Entries provided -
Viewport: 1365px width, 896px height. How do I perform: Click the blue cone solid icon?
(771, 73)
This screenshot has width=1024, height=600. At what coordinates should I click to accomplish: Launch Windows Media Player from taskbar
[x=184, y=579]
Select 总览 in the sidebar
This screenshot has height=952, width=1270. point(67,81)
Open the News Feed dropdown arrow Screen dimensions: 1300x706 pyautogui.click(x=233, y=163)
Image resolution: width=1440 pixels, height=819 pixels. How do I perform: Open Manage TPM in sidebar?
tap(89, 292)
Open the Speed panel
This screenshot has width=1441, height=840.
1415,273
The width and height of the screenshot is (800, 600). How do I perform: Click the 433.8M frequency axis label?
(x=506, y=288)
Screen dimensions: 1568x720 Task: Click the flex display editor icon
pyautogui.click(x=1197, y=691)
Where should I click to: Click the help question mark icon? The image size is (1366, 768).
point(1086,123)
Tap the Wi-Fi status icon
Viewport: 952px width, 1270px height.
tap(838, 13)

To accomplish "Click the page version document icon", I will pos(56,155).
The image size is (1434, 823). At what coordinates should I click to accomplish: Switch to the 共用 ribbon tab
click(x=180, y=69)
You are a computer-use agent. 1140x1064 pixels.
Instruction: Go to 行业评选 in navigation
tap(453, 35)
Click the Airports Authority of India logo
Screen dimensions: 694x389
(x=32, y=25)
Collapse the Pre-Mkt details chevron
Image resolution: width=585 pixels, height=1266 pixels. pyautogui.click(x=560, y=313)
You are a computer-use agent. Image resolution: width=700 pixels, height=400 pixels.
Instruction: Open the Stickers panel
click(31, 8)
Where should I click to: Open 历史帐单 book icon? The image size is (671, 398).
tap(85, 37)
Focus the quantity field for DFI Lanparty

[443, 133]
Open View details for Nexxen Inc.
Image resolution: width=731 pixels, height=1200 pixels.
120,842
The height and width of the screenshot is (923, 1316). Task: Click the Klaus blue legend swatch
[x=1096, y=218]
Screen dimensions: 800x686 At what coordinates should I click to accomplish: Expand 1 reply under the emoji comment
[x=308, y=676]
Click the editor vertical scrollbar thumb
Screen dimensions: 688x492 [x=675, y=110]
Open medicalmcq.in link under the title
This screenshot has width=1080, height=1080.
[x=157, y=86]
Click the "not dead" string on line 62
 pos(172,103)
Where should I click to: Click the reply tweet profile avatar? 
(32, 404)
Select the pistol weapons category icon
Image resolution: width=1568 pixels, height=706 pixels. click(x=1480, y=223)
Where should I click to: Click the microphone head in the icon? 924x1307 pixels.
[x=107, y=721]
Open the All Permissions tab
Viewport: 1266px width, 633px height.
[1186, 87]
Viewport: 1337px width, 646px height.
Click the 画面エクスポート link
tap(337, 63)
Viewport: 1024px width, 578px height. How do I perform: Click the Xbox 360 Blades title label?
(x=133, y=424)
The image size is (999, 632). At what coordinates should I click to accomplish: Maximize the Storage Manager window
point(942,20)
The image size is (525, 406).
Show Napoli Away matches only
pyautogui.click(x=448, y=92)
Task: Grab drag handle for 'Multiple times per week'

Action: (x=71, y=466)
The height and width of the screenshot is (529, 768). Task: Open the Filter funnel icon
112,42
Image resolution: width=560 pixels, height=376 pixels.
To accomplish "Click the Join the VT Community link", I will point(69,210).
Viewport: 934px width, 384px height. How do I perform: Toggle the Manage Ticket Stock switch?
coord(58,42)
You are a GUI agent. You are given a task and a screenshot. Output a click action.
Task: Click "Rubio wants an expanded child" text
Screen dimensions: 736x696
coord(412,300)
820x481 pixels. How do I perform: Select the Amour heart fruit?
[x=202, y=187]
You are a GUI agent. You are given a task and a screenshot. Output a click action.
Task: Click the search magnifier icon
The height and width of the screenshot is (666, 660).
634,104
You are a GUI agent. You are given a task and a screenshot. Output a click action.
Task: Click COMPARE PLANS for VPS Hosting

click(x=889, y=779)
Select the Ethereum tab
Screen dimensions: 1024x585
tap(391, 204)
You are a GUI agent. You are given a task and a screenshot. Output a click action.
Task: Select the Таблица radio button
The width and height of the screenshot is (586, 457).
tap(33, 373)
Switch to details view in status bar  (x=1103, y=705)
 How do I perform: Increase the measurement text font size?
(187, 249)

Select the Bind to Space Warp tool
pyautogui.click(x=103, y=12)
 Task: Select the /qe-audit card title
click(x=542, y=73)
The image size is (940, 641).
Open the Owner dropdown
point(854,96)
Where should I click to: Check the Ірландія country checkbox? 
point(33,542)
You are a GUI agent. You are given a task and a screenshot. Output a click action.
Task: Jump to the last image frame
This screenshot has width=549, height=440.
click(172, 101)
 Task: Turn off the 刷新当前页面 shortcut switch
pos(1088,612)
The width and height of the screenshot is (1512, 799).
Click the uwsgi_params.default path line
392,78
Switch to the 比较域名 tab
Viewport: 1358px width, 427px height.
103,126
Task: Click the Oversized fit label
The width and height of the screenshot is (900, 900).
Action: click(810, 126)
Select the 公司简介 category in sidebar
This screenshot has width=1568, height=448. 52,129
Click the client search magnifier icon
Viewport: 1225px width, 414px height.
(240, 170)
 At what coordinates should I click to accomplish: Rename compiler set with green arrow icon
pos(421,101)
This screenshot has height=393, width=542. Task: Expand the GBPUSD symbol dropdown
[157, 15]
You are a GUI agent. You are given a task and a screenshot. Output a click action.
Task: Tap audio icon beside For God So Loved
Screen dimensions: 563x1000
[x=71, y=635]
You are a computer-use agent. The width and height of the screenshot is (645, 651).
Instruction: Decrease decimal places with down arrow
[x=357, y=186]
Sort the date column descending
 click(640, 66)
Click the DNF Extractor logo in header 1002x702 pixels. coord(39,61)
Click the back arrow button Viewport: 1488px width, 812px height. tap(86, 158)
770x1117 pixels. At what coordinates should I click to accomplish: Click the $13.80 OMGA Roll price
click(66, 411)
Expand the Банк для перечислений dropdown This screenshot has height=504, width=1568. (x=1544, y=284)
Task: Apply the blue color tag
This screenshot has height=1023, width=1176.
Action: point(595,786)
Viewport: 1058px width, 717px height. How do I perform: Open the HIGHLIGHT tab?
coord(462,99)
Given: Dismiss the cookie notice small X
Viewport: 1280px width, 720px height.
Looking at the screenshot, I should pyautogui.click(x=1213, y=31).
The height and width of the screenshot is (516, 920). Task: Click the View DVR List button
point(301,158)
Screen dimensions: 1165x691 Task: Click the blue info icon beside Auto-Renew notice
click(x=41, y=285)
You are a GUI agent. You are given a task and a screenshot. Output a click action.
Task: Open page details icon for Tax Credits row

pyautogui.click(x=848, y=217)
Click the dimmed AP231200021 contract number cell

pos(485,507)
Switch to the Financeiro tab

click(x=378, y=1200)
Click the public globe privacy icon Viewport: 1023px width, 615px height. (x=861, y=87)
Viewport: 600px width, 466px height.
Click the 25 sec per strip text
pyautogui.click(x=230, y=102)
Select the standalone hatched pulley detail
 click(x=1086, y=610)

To do - If a line in the listing contains the string "logo", copy it.

Result -
Click the Airports Authority of India logo
Click the DNF Extractor logo in header 1002x702 pixels. coord(39,61)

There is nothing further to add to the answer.